**Written tasks:**
1: In the biography of Hermann Schleinhege, how many aerial victories was he credited with?
2: Pick up the biography of Hermann Schleinhege after its final sentence and carry it forward.

**Text provided:**

## Start

- Born: 21 February 1916 Essen, Kingdom of Prussia
- Died: 11 March 2014 (aged 98) Soest, Germany
- Allegiance: Nazi Germany
- Branch: Luftwaffe
- Service years: 1936–1945
- Rank: Leutnant (second lieutenant)
- Unit: JG 54
- Conflicts: World War II Eastern Front; Courland Pocket;
- Awards: Knight's Cross of the Iron Cross
- Spouse: Margret née Höber

= Hermann Schleinhege =

German World War II fighter pilot (1916–2014)

Hermann Schleinhege (21 February 1916 – 11 March 2014) was a German Luftwaffe fighter ace and recipient of the Knight's Cross of the Iron Cross during World War II. Schleinhege was credited with 97 aerial victories, all on the Eastern Front.

==Career==
Schleinhege was born on 21 February 1916 in Essen in the Rhine Province of the German Empire. He joined the Luftwaffe before the war and upon completing his training, in February 1941, served as a flight instructor. In April 1942, he was transferred as an Unteroffizier to 6. Staffel of Jagdgeschwader 54 Grünherz (JG 54—54th Fighter Wing), at the time stationed near Leningrad. On 15 May, Schleinhege damaged his Messerschmitt Bf 109 F-4 (Werknummer 8618—factory number) during takeoff at Lyuban.

===With the Geschwaderstab of JG 54===
After Schleinhege's transfer to the Geschwaderstab (headquarters flight) of JG 54, he began flying as wingman to the unit commanders, including Hannes Trautloft, Hubertus von Bonin (78 victories) and Anton Mader (86 victories), gaining valuable experience. Flying with the Geschwaderstab, he crashed Focke-Wulf Fw 58 Weihe B-1 (Werknummer 3576) near Oryol on 9 July. By the end of the year when they were based in Orsha with Army Group Centre, his score stood at 32 aerial victories.

## End

**Extracted data:**

## Start

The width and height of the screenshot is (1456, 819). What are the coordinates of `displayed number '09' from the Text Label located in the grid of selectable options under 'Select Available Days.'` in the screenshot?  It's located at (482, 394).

## End
## Start

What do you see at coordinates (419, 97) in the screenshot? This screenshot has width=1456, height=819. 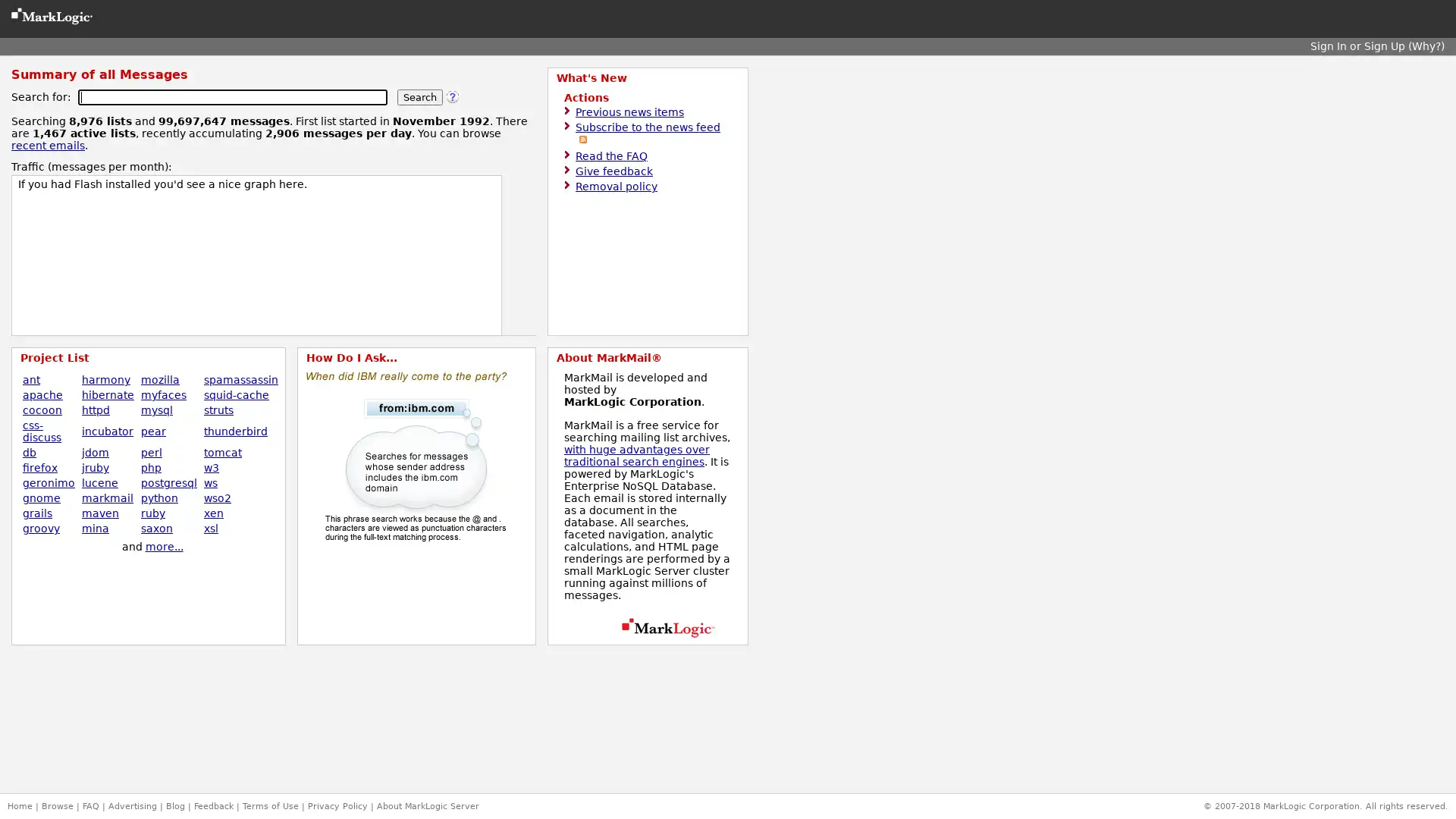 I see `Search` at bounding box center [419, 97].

## End

**Task-by-task answers:**
1: He was credited with 97 aerial victories, all on the Eastern Front.

2:
Schleinhege was awarded the German Cross in Gold (Deutsches Kreuz in Gold) on 20 March 1944, and scored his 37th victory on 4 April. Upon completing officer training, the newly commissioned Leutnant Schleinhege was transferred to 4./JG 54 in Estonia, he claimed his 50th on 17 September. On 9 October, now based out of Riga, he shot down two Bell P-39 Airacobras and two Il-2 ground attack aircraft.

===Squadron leader===
In August 1944, Schleinhege temporarily assumed command of 4. Staffel of JG 54 after its former commander. Hauptmann Franz Eisenach had been transferred. On 1 September, the Staffel was redesignated and became 7. Staffel of JG 54. Later that month, he command of 7. Staffel was given to Leutnant Gerhard Thyben. At the end of November 1944, he was promoted to Staffelkapitän (squadron leader) of 8. Staffel of JG 54, remaining in this position until the end of World War II. By the end of the year, with his squadron based in Libau supporting the troops in the isolated Courland Pocket, his score had climbed to 81.

Schleinhege was awarded the Knight's Cross of the Iron Cross (Ritterkreuz des Eisernen Kreuzes) on 28 January 1945, for 84 victories. He and his pilots covered the naval evacuation of the pocket. Based firstly from Libau until March, then from Heiligenbeil, near Königsberg, until the end of the war. His last flight was on 8 May 1945 when he squeezed his two mechanics into his (nominally) single-seater Fw 190 and flew to Kiel to surrender to the British troops.

==Later life==
Schleinhege died on 11 March 2014 at the age of in Soest, Germany.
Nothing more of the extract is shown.